Check the breast of duck for remainders of feathers. Remove the vein on the meat side of the breast (and the odd membrane you don’t like). Put on a dish, cover and transfer to the refrigerator. Leave in the refrigerator for a few hours, making sure it’s nice, firm and cold. We want crispy fat, so we need to fry the meat relatively long. In order to get the right cuisson, we start with cold meat (so not your normal room temperature).
Fry the duck in a hot, non-sticky skillet for 12 minutes on the skin side. Reduce the heat after a few minutes. You don’t need oil or butter, the duck fat will do the trick. Now fry for 2 minutes on the other sides. Remove from the pan and cover with aluminium foil in such a way that the crispy skin is not covered. The foil should only cover meat.
You may want to remove some fat from the pan. Add some water and a generous amount of grated ginger (let’s say 3 – 4 centimetre), stir, add mirin and soy sauce. Keep warm. Add liquid from the duck to the sauce.  After 10 minutes or so the ginger should be soft and the falvours integrated. If not, just give it a few more minutes. Remove the breast from the foil and slice.
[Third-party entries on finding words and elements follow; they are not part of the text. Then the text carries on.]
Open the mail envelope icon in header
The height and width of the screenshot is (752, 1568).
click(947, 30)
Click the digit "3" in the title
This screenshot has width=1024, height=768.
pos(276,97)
Make sure that any liquid left is added to the sauce. Quickly stir the sauce, add a bit of Yuzu to bring acidity to the sauce, heat a bit more, dress on a plate and put the slices of duck on top of it.

Serve with…

  • Vegetables
    • Oxheart or Chinese cabbage
    • Olive Oil
    • Tamari
    • Sesame Oil
  • Rice
    • Whole Grain Rice
    • Pickled Cucumber

Grate the cabbage. Fry in a warm skillet in some olive oil. Add some tamari. Taste and adjust if necessary. Before serving add some excellent sesame oil. In parallel cook the rice and add some chopped pickled cucumbers to the rice.